Размер шрифта
-
+

Диббук с Градоначальницкой - стр. 10

Одет был старик бедно – потертое драповое пальто, какие носили еще при царском режиме. На голове была такая же потертая фетровая шляпа. Кроме свертка, у него был с собой небольшой саквояж. Странный пассажир поставил его на дно телеги и больше не прикасался к нему – в отличие от свертка, который не выпускал из рук. А между тем саквояж выглядел более солидным и новым, чем старая, закопченная и рваная холстина, которую старик прижимал к груди, глядя на всех с подозрением.

– Приехали, – возница прикрепил вожжи к сиденью. – Пойдем, провожу. Небезопасно тут по ночам.

Он подал руку старику, который с трудом вылез из телеги, а затем они вместе пошли в гору, к двум ярко освещенным окнам дома, которые становились все ближе и ближе.

На стук кулаком в дверь отозвался громкий собачий лай, а затем раздался женский голос:

– Кого несет в это время?

– Фекла, открывай! Постояльца тебе привез!

Калитка со скрипом распахнулась, и на пороге возникла хозяйка Фекла – полная, краснощекая женщина, которой можно было дать как пятьдесят, так и семьдесят лет. Голова ее была повязана цветастым платком, таким ярким, что краски были видны даже в темноте.

– Ой, лышенько… Хто ж це шастает у темряви… Матенька Божья…

– Доброй ночи. Это вам, – старик протянул Фекле записку. Поднеся к ней фонарь, она начала читать.

– Ага… Ага… – Женщина с трудом водила пальцем по строчкам, было видно, что читает она плохо. – Завтра на рассвете, значит? Ну, заходьте, а я до Ваньки сообщу. Проходи, старенький.

Расплатившись с возницей, старик быстро подхватил свой саквояж и скрылся в калитке. Собака вдруг завыла. В этом утробном вое чувствовалась какая-то заунывная, вечная тоска. Перекрестившись, возница быстро заспешил обратно, к своей телеге.

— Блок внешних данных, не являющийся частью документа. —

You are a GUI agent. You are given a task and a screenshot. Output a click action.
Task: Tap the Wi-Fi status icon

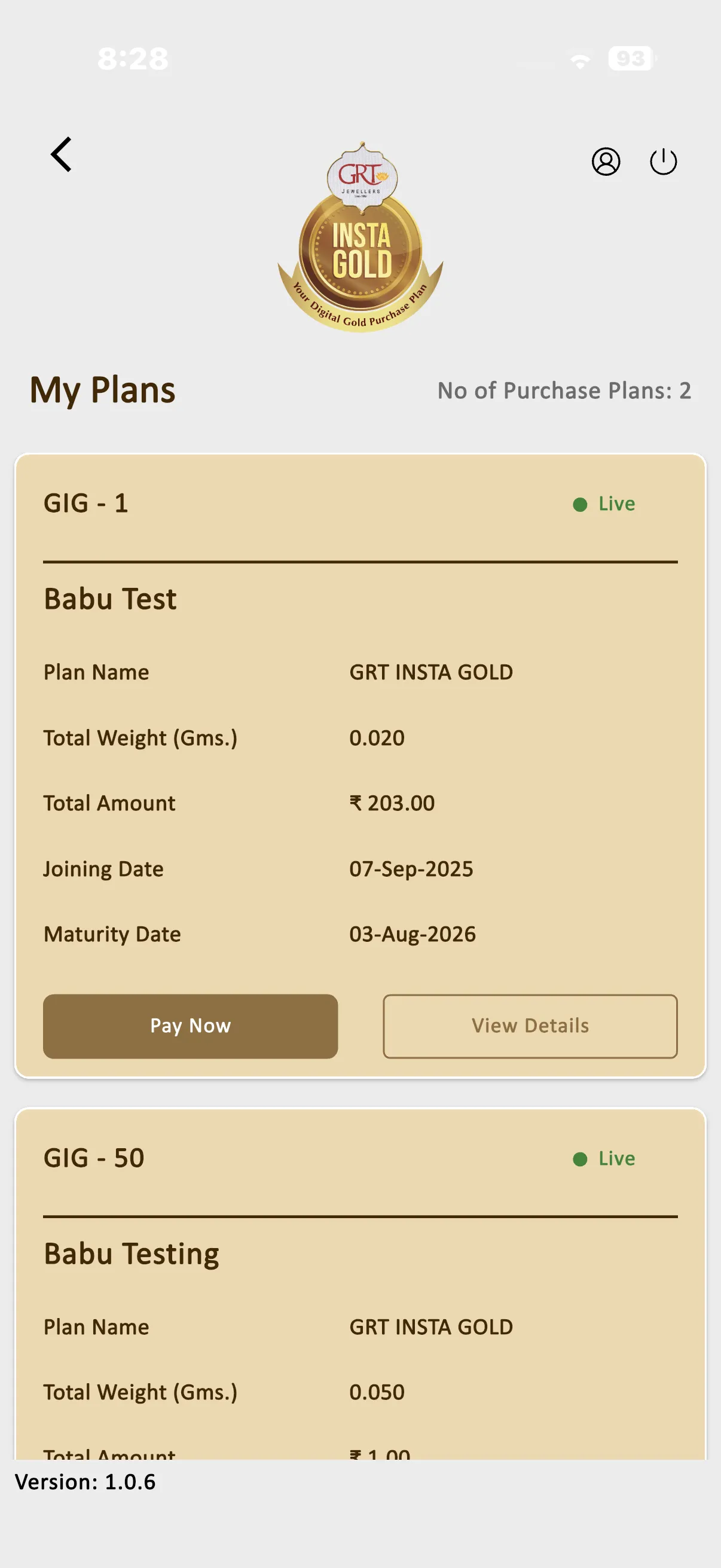tap(580, 60)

Фекла завела старика в ярко освещенную комнату, где было нечто вроде трактира. За простыми деревянными столами сидело достаточно много людей – и мужчин, и женщин разного возраста. Они пели, ели, разговаривали, негромко смеялись. Их обслуживала довольно кривая девица лет тридцати, разнося подносы, уставленные тарелками.

– Садись. Поешь с дороги, – пригласила Фекла. – Запеканка знатная у нас. Отдохнешь трохи. Еще жаркое баранье есть. Домашнее вино. Такого тебе и в Киеве не нальют!

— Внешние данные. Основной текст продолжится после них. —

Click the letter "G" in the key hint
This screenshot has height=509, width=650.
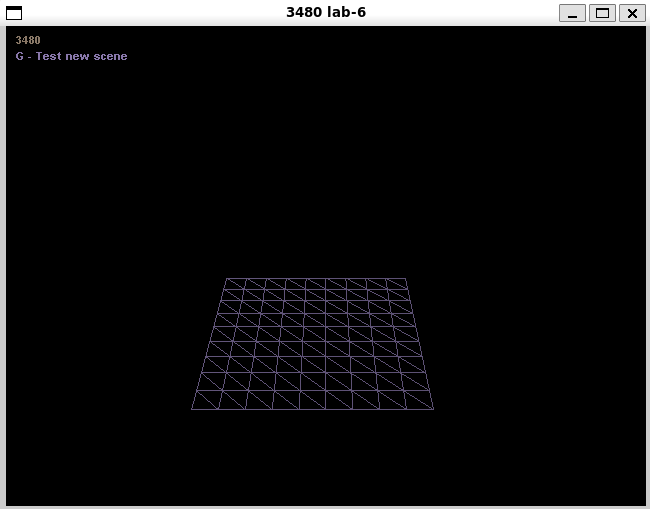(x=20, y=56)
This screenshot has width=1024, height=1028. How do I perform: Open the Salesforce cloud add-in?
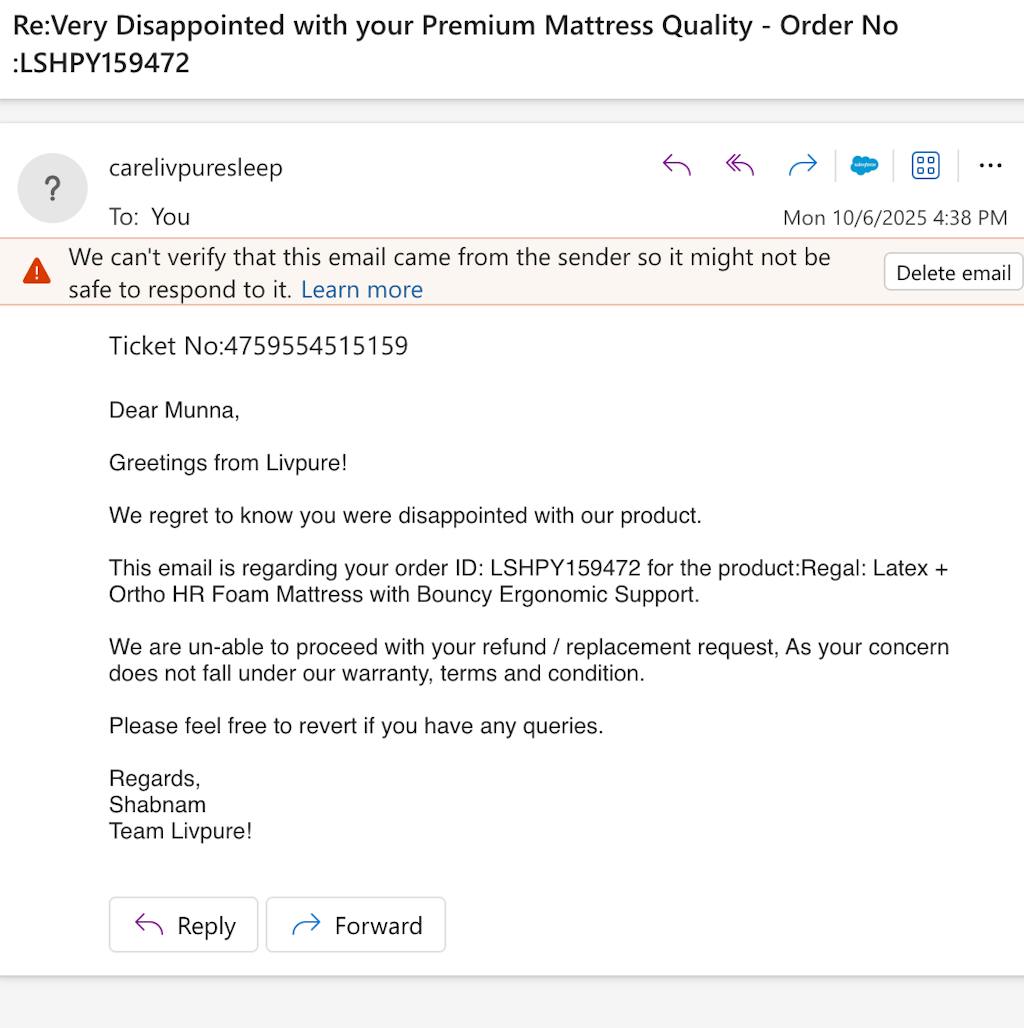pyautogui.click(x=864, y=166)
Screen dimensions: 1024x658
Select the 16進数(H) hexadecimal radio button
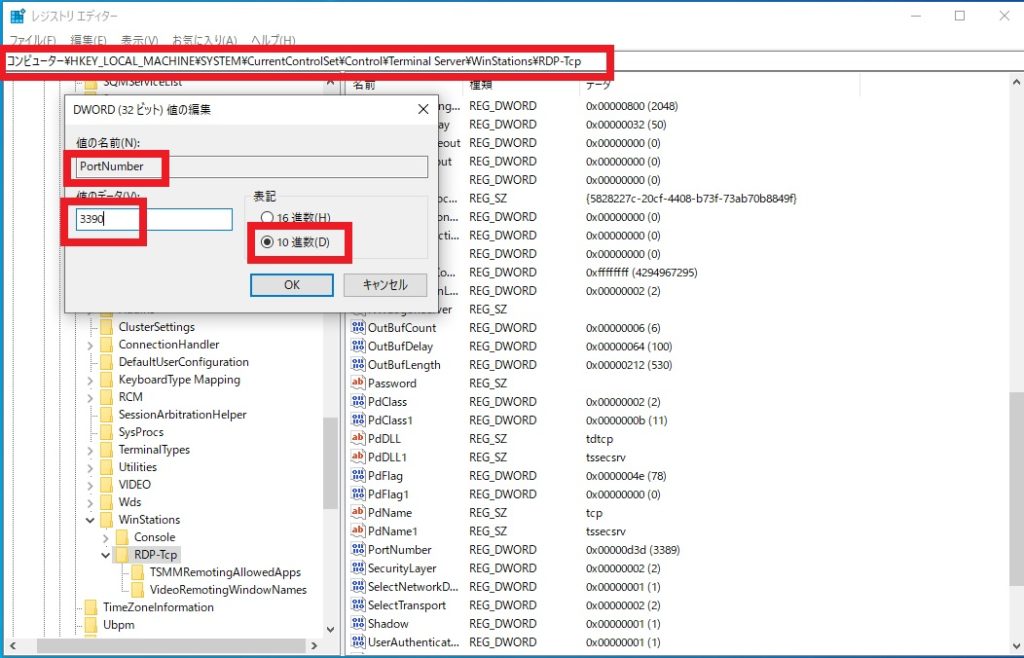266,218
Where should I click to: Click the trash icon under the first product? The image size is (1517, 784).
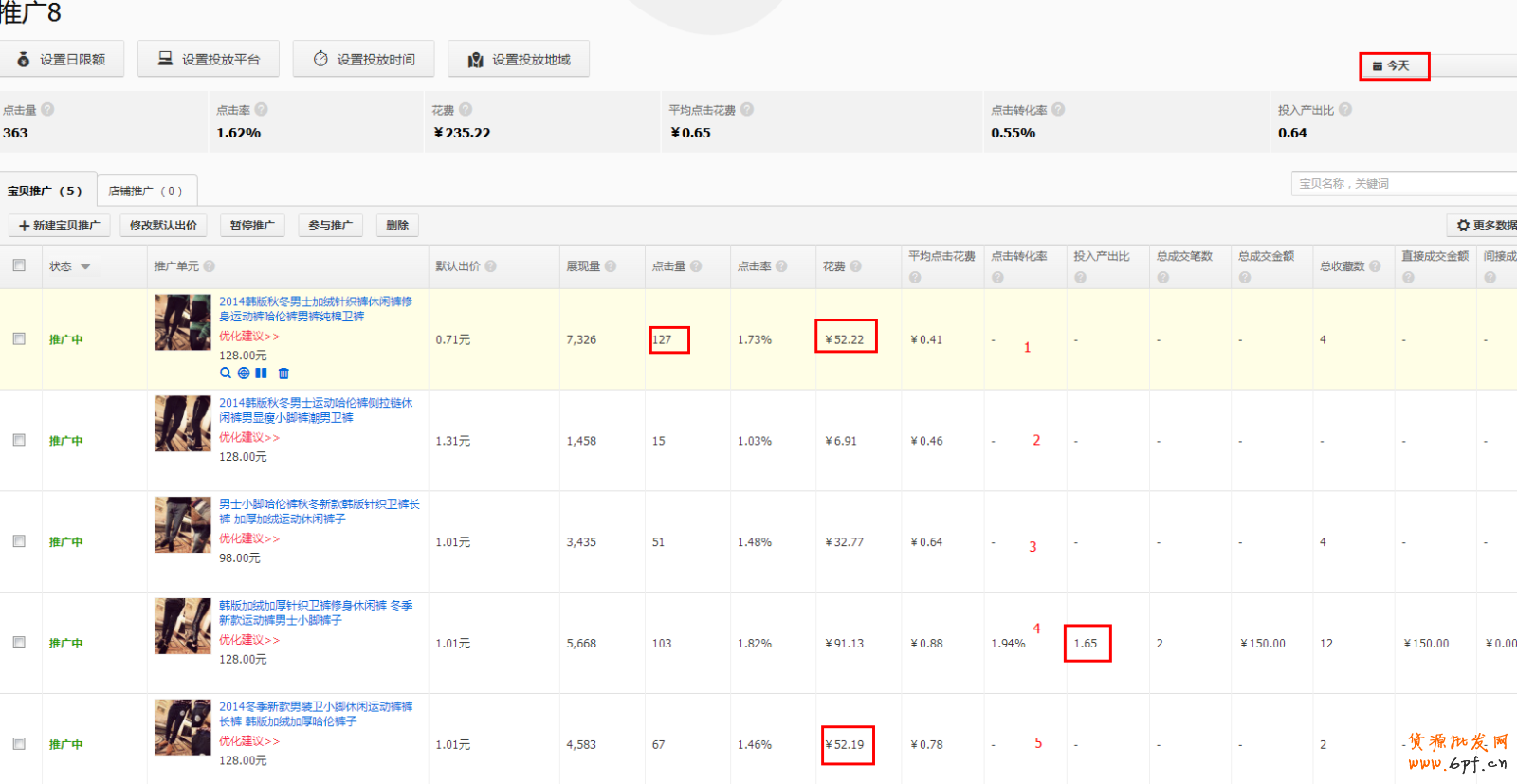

– Нет, спасибо, я не голоден, – старик с тревогой оглядывался по сторонам, вцепившись еще сильнее в свой свиток. – Я хотел бы пройти в комнату.

– Ну як бажаешь, – пожала хозяйка плечами. – Пойдем, проведу.

Вслед за ней старик поднялся на второй этаж. Фекла отворила одну из дверей, и они оказались в небольшой скромно обставленной комнате, где кроме кровати, стула и столика с умывальником больше не было никакой мебели. Но старик, казалось, не обратил на обстановку вообще никакого внимания.

– Вы точно сообщите проводнику? – обернулся он к хозяйке.

– Та ты не хвылюйся! – улыбнулась она. – На рассвете вин тебе заберет. Не тремти, дочекаешься.

И, выхватив деньги из рук старика, Фекла ушла, успев зажечь керосиновую лампу, висящую на стенке. Как только за хозяйкой закрылась дверь, старик быстро потушил лампу, прикрутив фитиль. Теперь он оставался в полной темноте.

Быстро опустившись на колени, старик принялся молиться, беззвучно шепча губами. Он молился, раскачиваясь над свертком, ни на минуту не выпуская его из рук. В глазах его было отчаяние.